If you have a passion for cats and share your home with a more modest two, three, four, or even more cats, you are among millions of Americans who share their hearts and homes with multiple cats. Carefully managed multi-cat households can hum along nicely like a well-oiled machine — most of the time. In multi-cat households, the key is knowing how to avoid cat disagreements.
It's truly distressing when your cats are not getting along, so if you're wondering how to keep the peace, read on to discover tips and ideas that will help keep your multi-cat household purring along smoothly.
The most important guidelines for multi-cat households
The number one rule for multi-cat households is to spay and neuter all your cats. If this is not a possibility for any reason, designate separate rooms for male and female cats.
Second, eliminate stress and competition (we'll get into that below).
Third, keep your cats' environment meticulously clean.
Fourth, learn to read cat body language, which is your best heads up on how your cats are feeling at any given time.
Make sure you have enough litter boxes
Multi-cat households need enough litter boxes so that every individual cat has his own, plus one extra. So if you have four cats, you need five litter boxes. Also, the type of litter you use should be accepted by all the cats, and if you find one cat is going outside the litter box, it could be that cat dislikes the litter, or it could alert you to a health issue. Sometimes, you will need to experiment with different clumping litters; including clay, pine pellets, pine dust, corn cob, and others to determine which works best for all the cats.
Dirty litter boxes are stressful for cats. In addition to scooping each litter box daily, you will need to thoroughly clean all the litter boxes at least every two weeks, or more often depending on how many cats you have and refill the box with fresh litter. Keep in mind, that the litter box itself and the litter scoop should be replaced at least once per year, says Dr. Debra Primovic, DVM.
For households with many cats, you might also consider a self-cleaning litter box to do some of the work for you.
Plenty of sleep and relaxation space
In multi-cat households, make sure you have plenty of sleep space because so much of a cat's day is spent relaxing and napping. Towel-lined baskets, boxes, and cat-dedicated blankets and pillows on your sofas and chairs provide lots of cozy lounging and sleeping space where each cat can be on her own or cuddling with her favorite feline housemate.
Every cat in multi-cat households should have their own food bowl to prevent competition during mealtimes. Having several food bowls and bowls of water throughout your house is ideal. Self-feeding works well, too, keeping dry food available at all times — hungry cats are cranky cats.
Many cats crave attention, while others don't need as much. Getting to know your cat through one-on-one bonding sessions is the key to understanding each of your cat's personalities and needs for affection and attention. Making each cat feel special is essential because when you have a number of cats, little nuances can be missed — cats can feel left out and a stressed-out cat can be overlooked. If an animal is brought home from a shelter, for example, only through spending quality time individually with him will you really understand his unique needs, thus be better equipped to provide what he needs to thrive in his new multi-cat household.

·····

**Short exercise**
According to the passage on multi-cat households, how many litter boxes does a home with four cats need?

**Data excerpt**
·····

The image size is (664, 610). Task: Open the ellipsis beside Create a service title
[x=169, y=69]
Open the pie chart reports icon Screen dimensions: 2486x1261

·····

**The solution**
Five litter boxes.